Fig. 2. Validating and screening Drosophila patient model.

(A) Expressing byn > GFP in control animals highlighted the hindgut in bright-field (top panels) and expression of the byn-GAL4 driver specific to the hindgut (bottom panels). Microscope magnifications (5× and 10×) are shown. (B) Expressing the 006.1 transgene set in the hindgut led to strong expansion of the anterior hindgut. The midgut/hindgut (M/H) boundaries are indicated; the dark regions in the 006 bright-field images likely reflect cell death. Image contrast was enhanced equally using Preview software for clarity. Scale bars, 100 μm. (C and D) Trametinib in combination with ibandronate or zoledronate rescued the lethality observed by the patient’s personalized Drosophila model. Concentrations indicate final food concentrations. Each data point represents a replicate with 10 to 15 experimental and 20 to 30 control animals. Raw numbers are provided in table S2C. Error bars indicate SEM. DMSO, dimethyl sulfoxide.

Fig. 3. Secondary assays of drug response.
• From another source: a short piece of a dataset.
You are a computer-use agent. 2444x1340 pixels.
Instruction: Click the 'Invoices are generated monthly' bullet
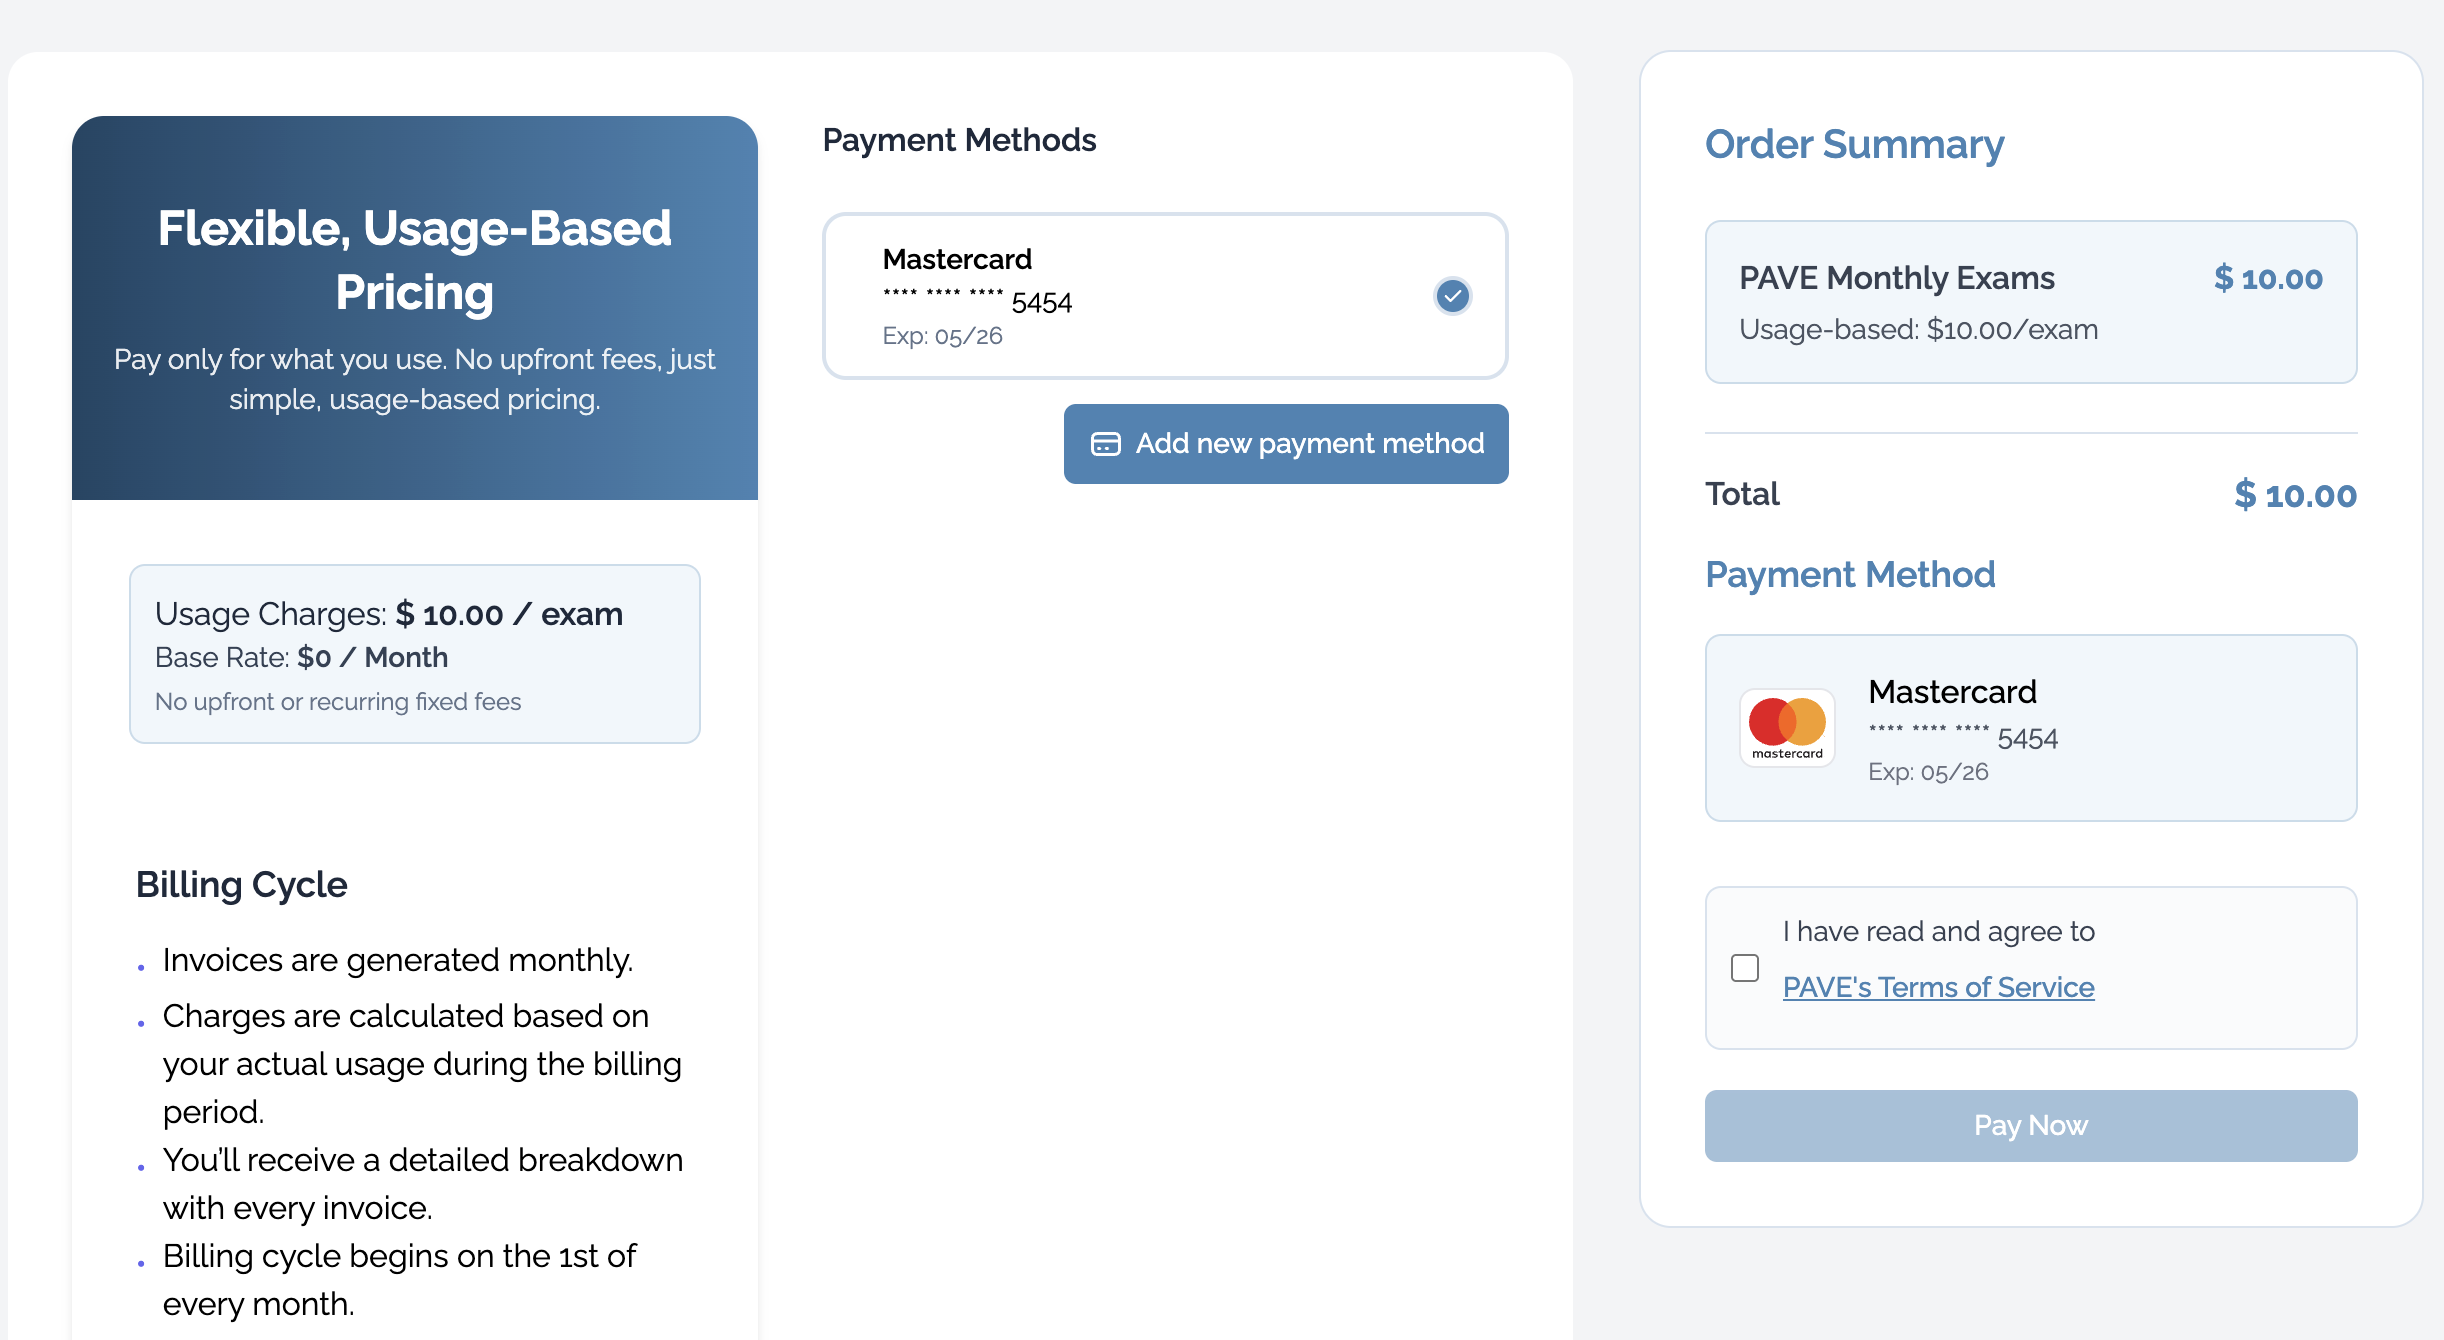[398, 960]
(A) Western blot analysis of MAPK signaling pathway output from control and drug-treated hindgut lysates using dpERK as a readout. Quantification represents two independent experiments with different sets of biological replicates. Each experiment was performed in triplicate with 10 hindguts per biological replicate (gel images are shown in fig. S2C). (B and C) Analysis of the expansion of the anterior hindgut in control and drug-treated animals. (B) Quantification of the anterior region of the hindgut. Data points indicate individual hindguts. (C) Two images representing the high and low ends of the size distribution observed in the assay. Quantified region of the hindgut is outlined by white dashed lines. T, 1 μM trametinib; Z, 0.7 μM zoledronate in the food. Statistical significance in (A) and (B) was determined using multiple t tests with Holm-Sidak correction for multiple hypotheses.

Fig. 4. Patient response.

(A) Patient scans before treatment and 27 weeks after treatment. Arrow indicates an example of lesion in left supraclavicular node. (B) Two examples of target lesion shrinkage at indicated time points are highlighted by pink shading plus red dashed outline; the top panels provide detail to (A).